Restate word for word the lines below, from the one containing "Given: Click the Tags field type icon" through the final line, with no pictures included.

[Stored data]

::::::::

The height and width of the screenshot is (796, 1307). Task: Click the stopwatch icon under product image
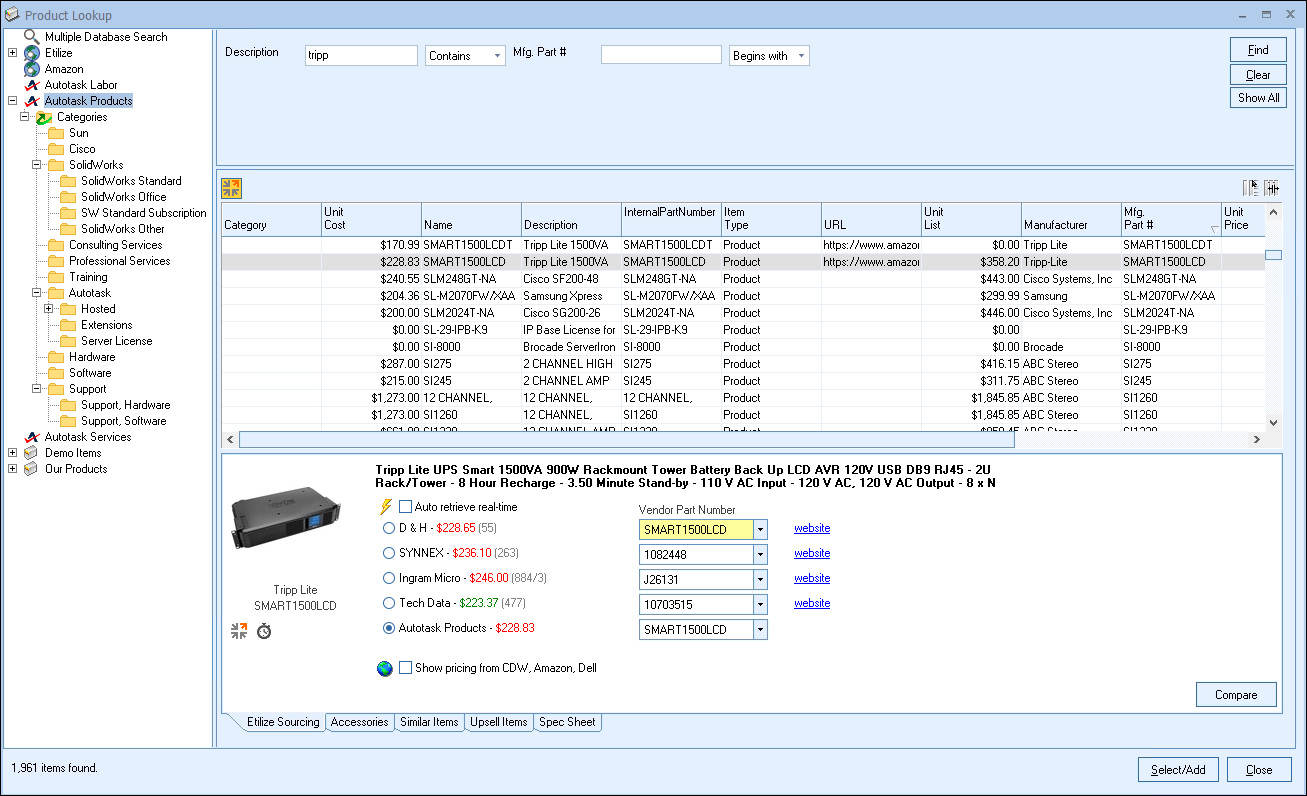[264, 631]
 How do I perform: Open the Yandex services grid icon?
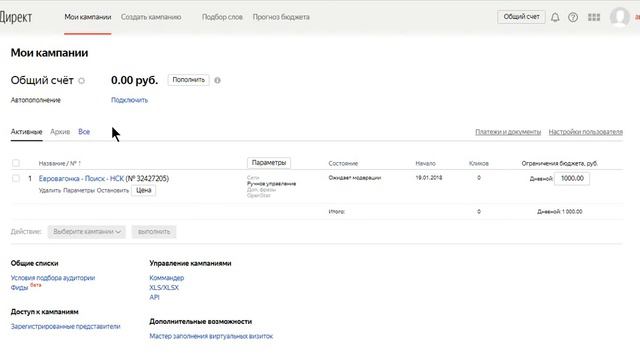pos(594,17)
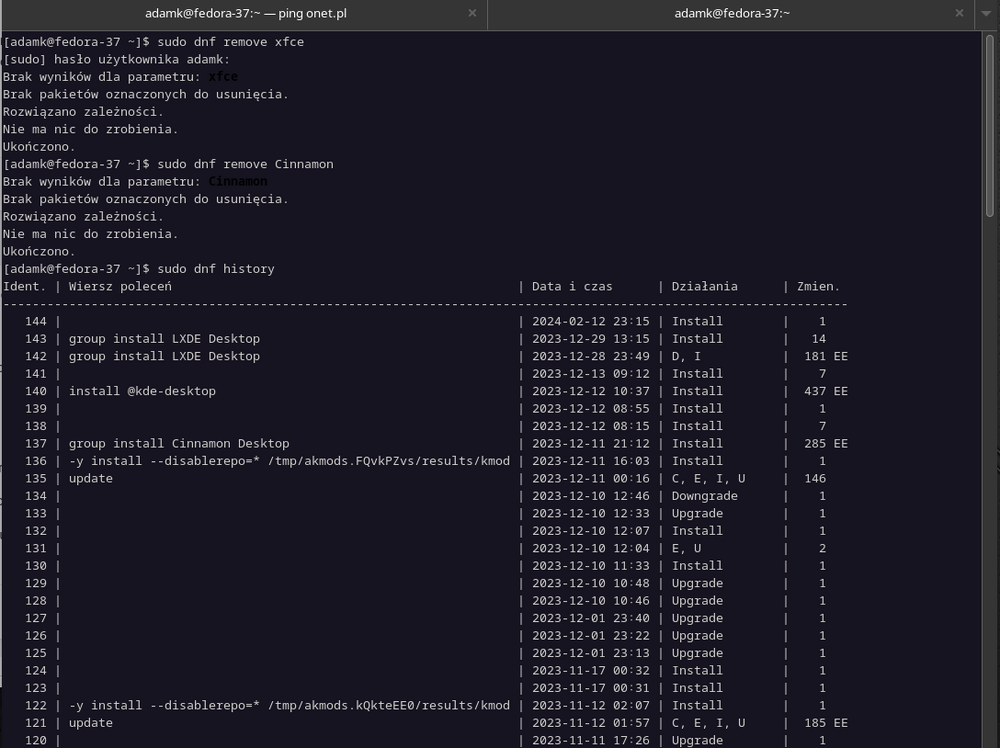Close the 'ping onet.pl' tab
This screenshot has width=1000, height=748.
point(472,14)
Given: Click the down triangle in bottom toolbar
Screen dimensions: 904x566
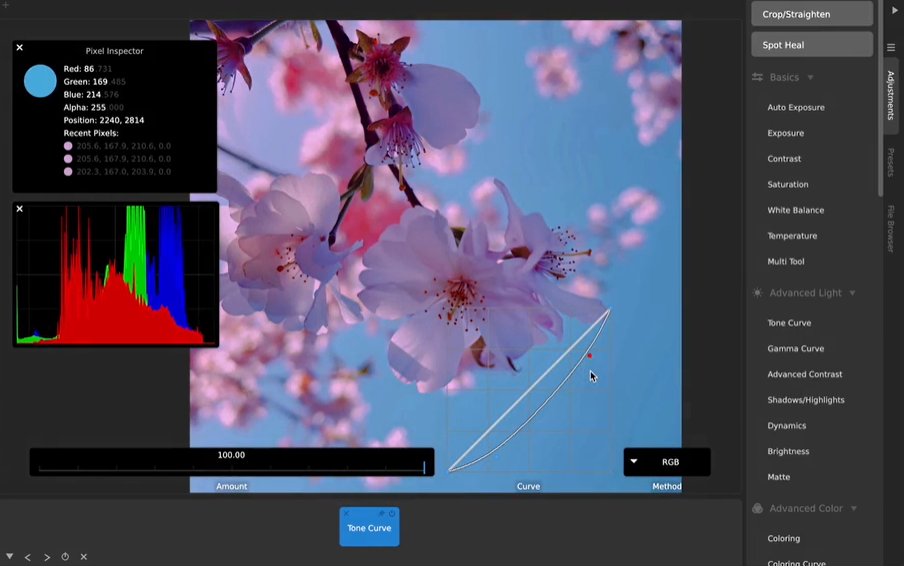Looking at the screenshot, I should (10, 557).
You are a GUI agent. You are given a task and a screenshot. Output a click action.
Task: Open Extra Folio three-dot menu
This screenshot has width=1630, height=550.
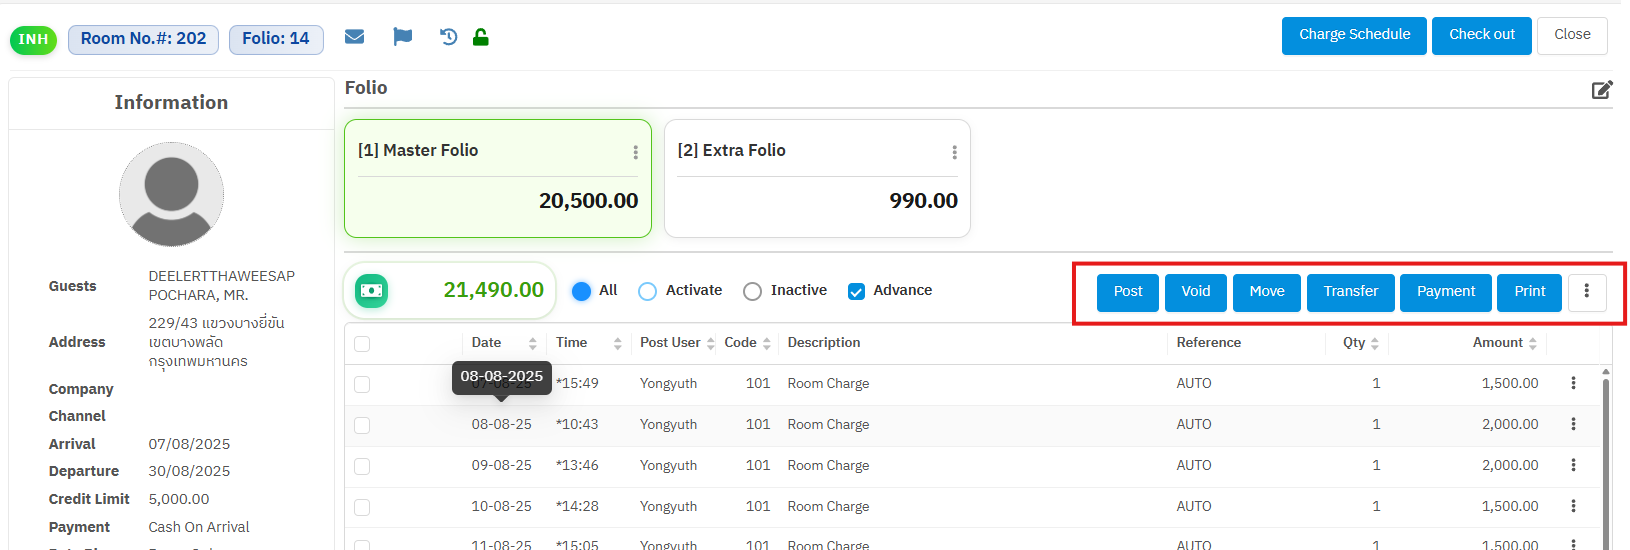[954, 152]
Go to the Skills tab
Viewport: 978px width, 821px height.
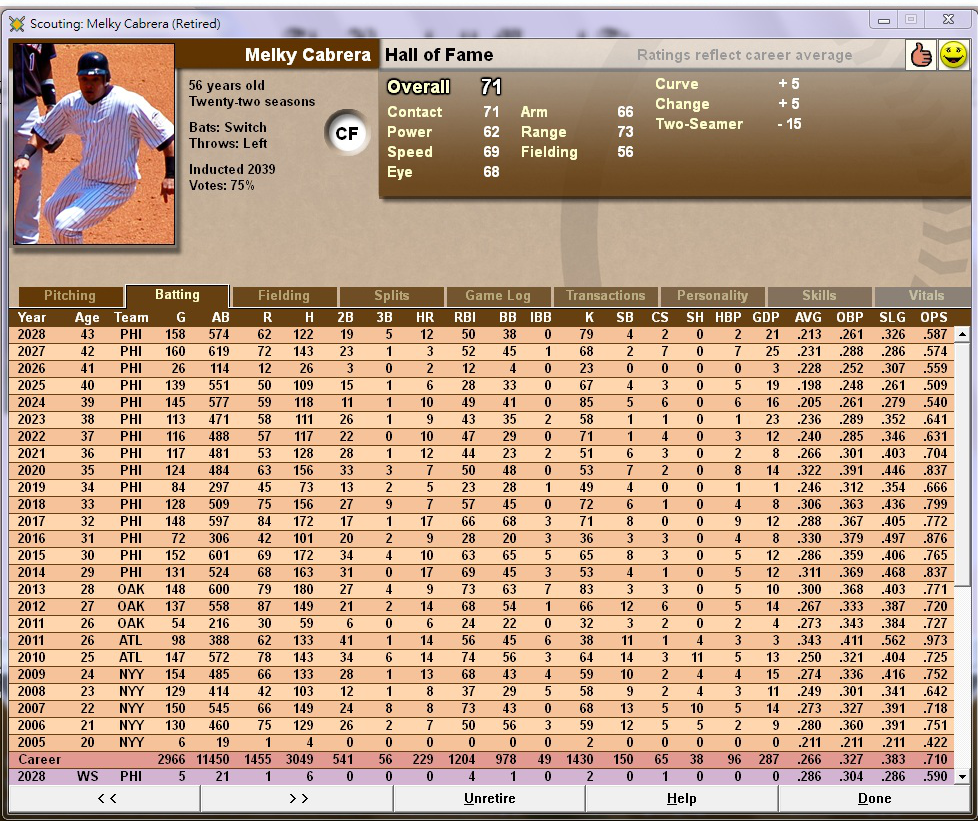click(x=819, y=296)
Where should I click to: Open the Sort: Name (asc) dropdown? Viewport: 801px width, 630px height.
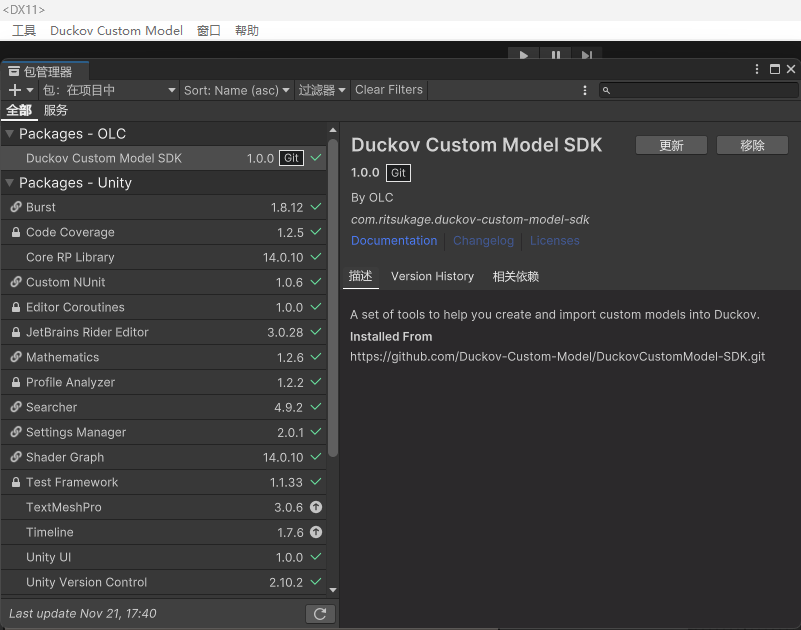[x=237, y=90]
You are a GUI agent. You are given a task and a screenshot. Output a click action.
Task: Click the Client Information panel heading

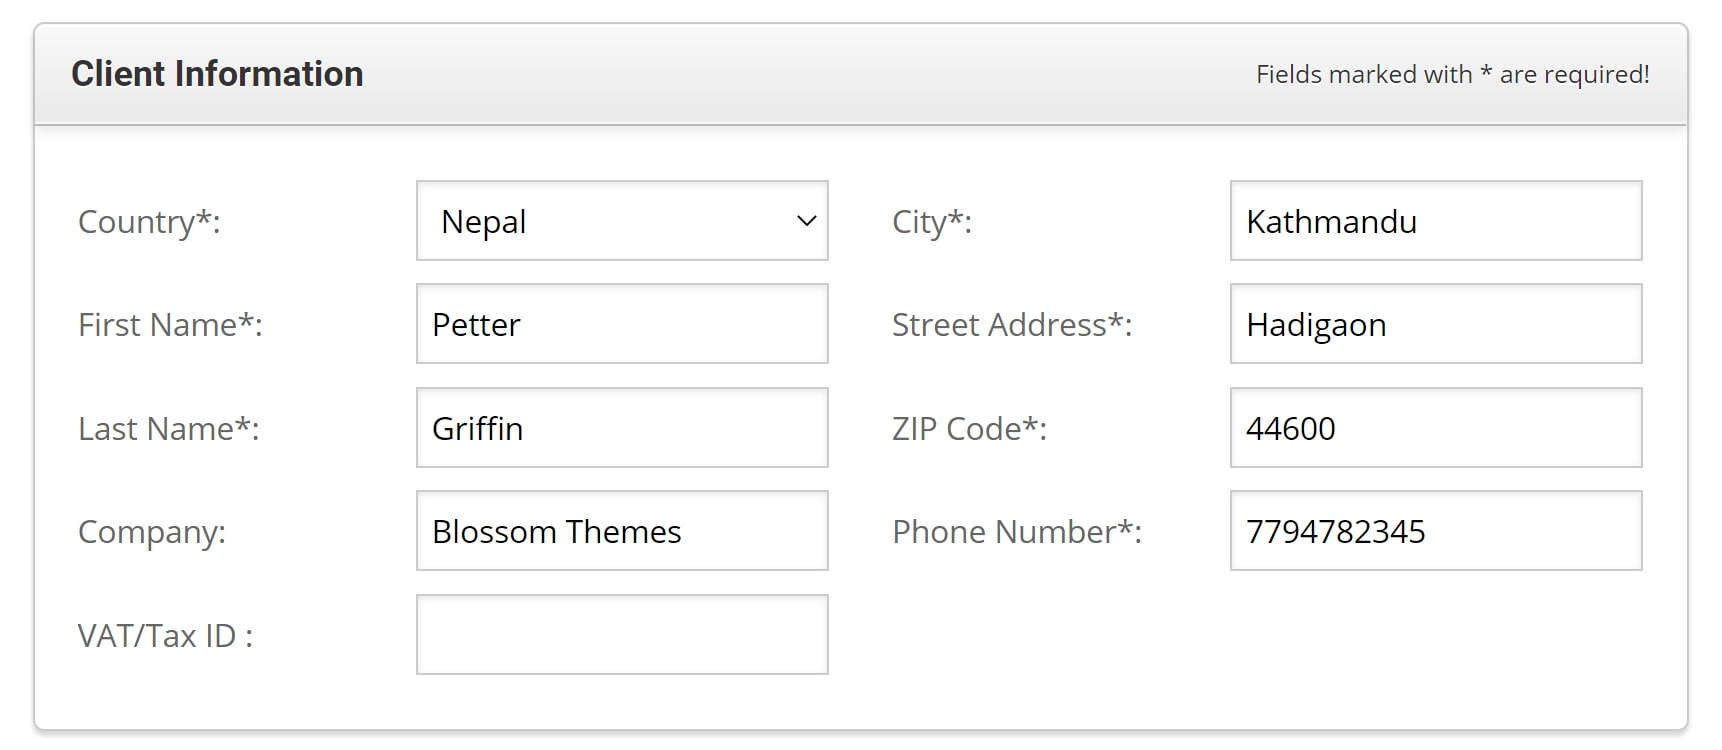[x=217, y=74]
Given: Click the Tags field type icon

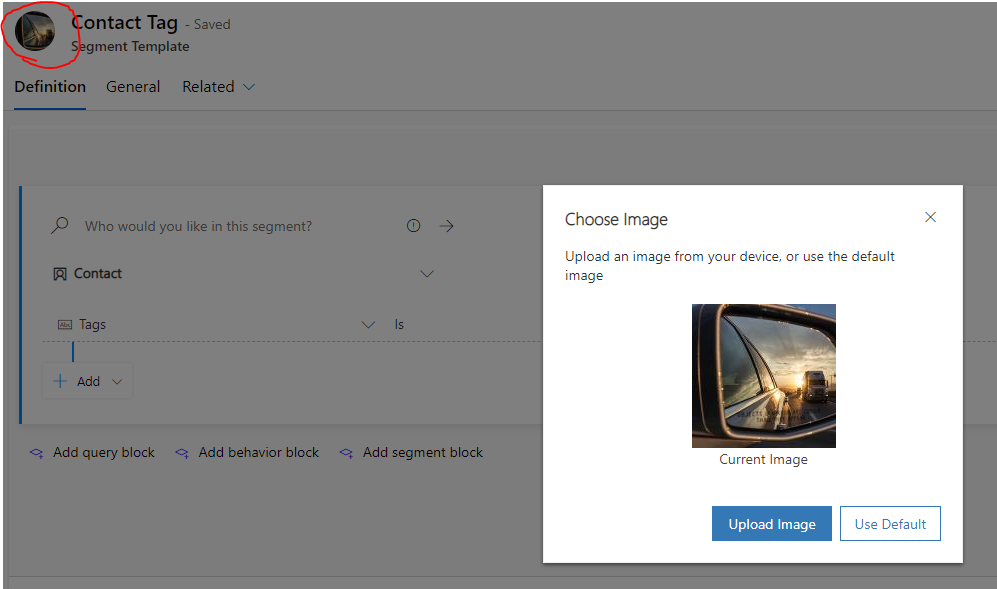Looking at the screenshot, I should [x=65, y=325].
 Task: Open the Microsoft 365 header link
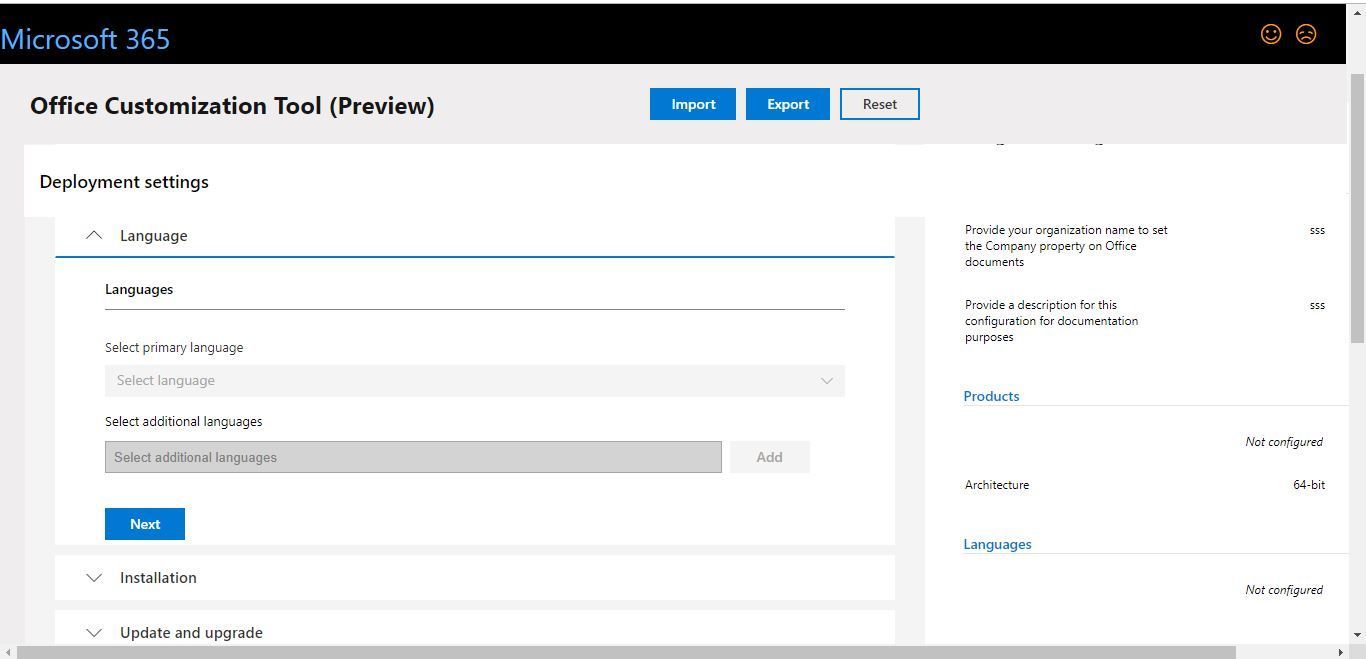tap(85, 39)
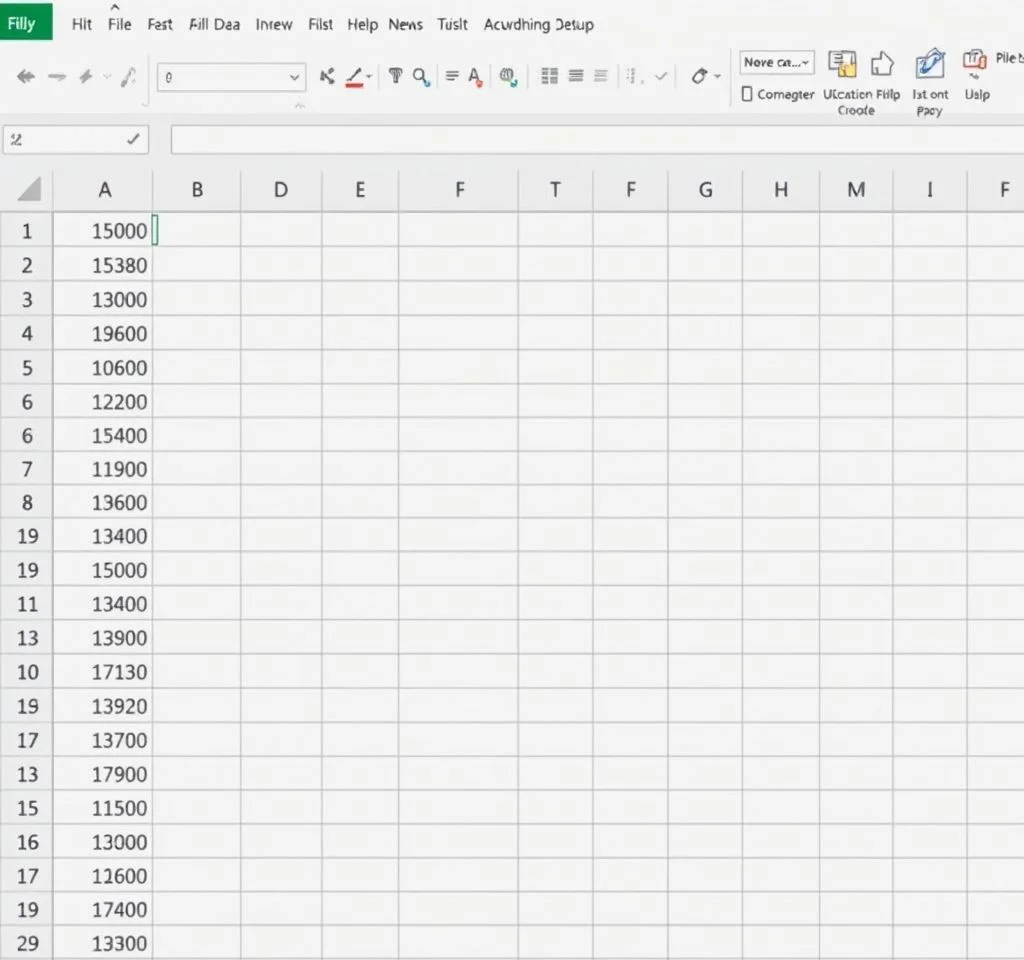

::::::::

EXPECTED ANSWER:
Given: Click the Tags field type icon

Looking at the screenshot, I should [x=65, y=325].
 Task: Open the Microsoft 365 header link
tap(85, 39)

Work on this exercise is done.